%%

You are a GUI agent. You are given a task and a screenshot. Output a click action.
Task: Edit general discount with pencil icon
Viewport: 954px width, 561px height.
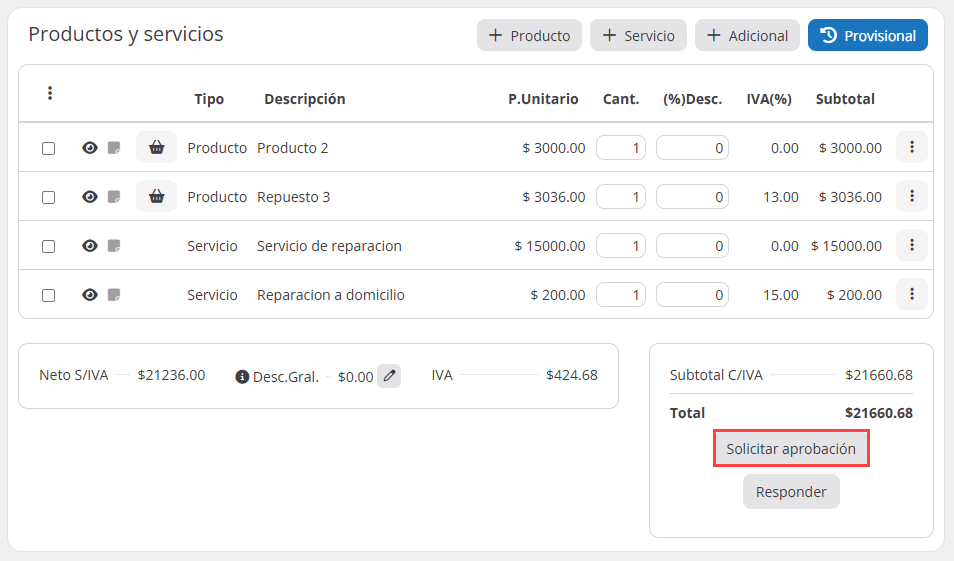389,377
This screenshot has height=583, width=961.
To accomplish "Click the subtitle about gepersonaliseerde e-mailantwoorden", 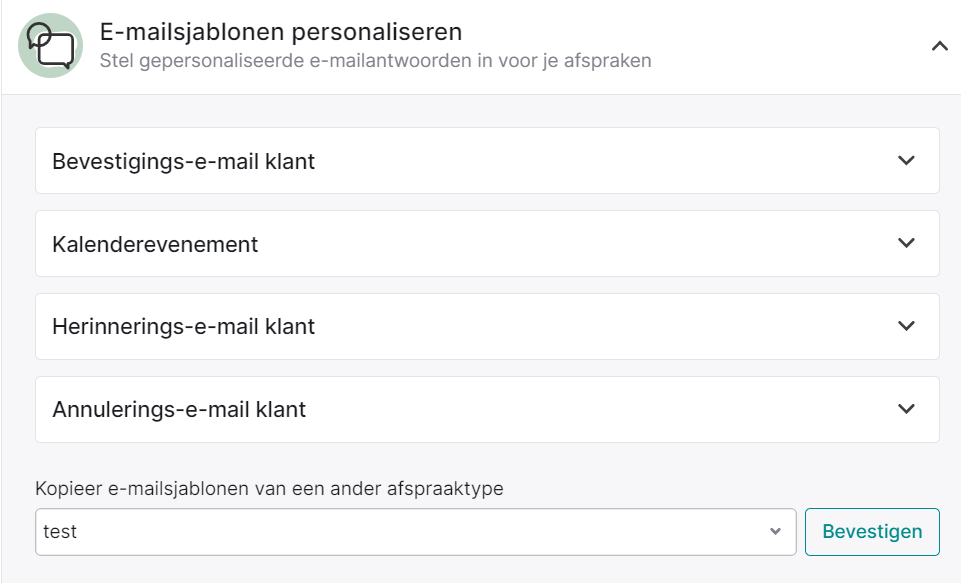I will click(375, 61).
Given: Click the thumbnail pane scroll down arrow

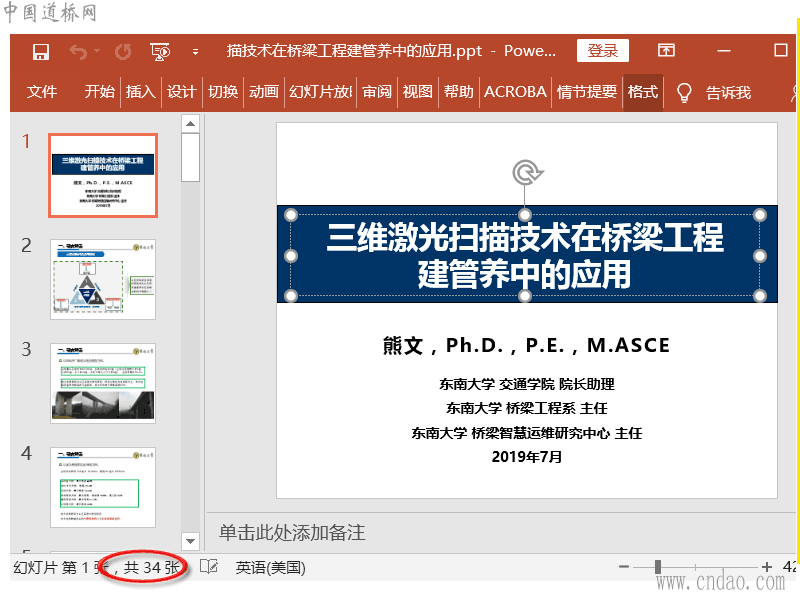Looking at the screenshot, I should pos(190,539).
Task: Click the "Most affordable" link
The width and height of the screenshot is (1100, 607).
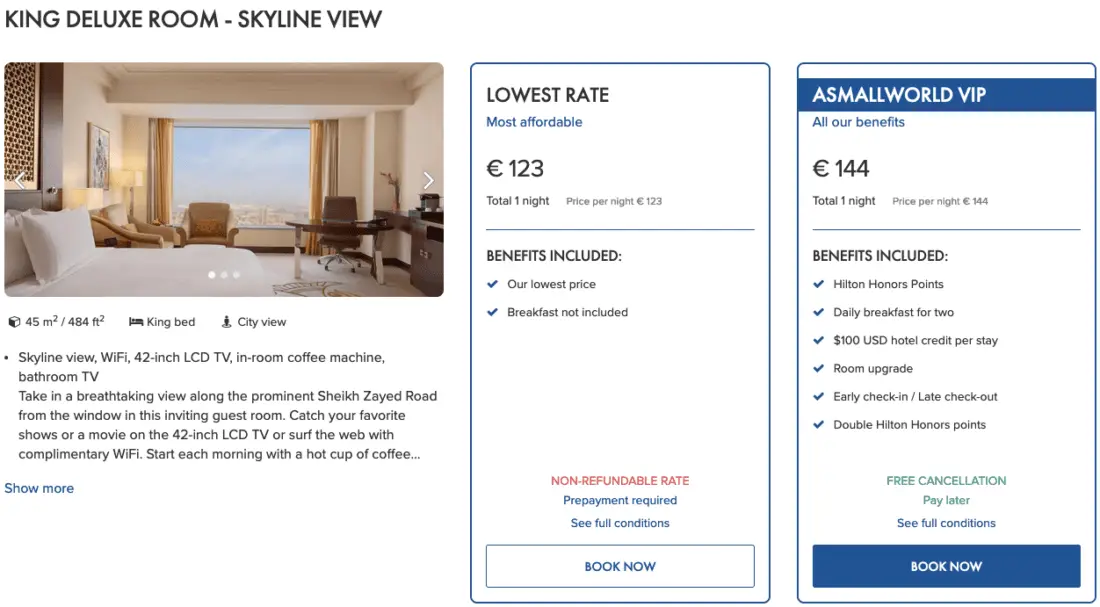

%%

# [About this task]
Every line from the one containing "Given: Click the" through the last line of the listing must be written out again exactly, and no other line. Leave the pictures aside.

# [Response box]
Given: Click the thumbnail pane scroll down arrow

Looking at the screenshot, I should pos(190,539).
Task: Click the "Most affordable" link
The width and height of the screenshot is (1100, 607).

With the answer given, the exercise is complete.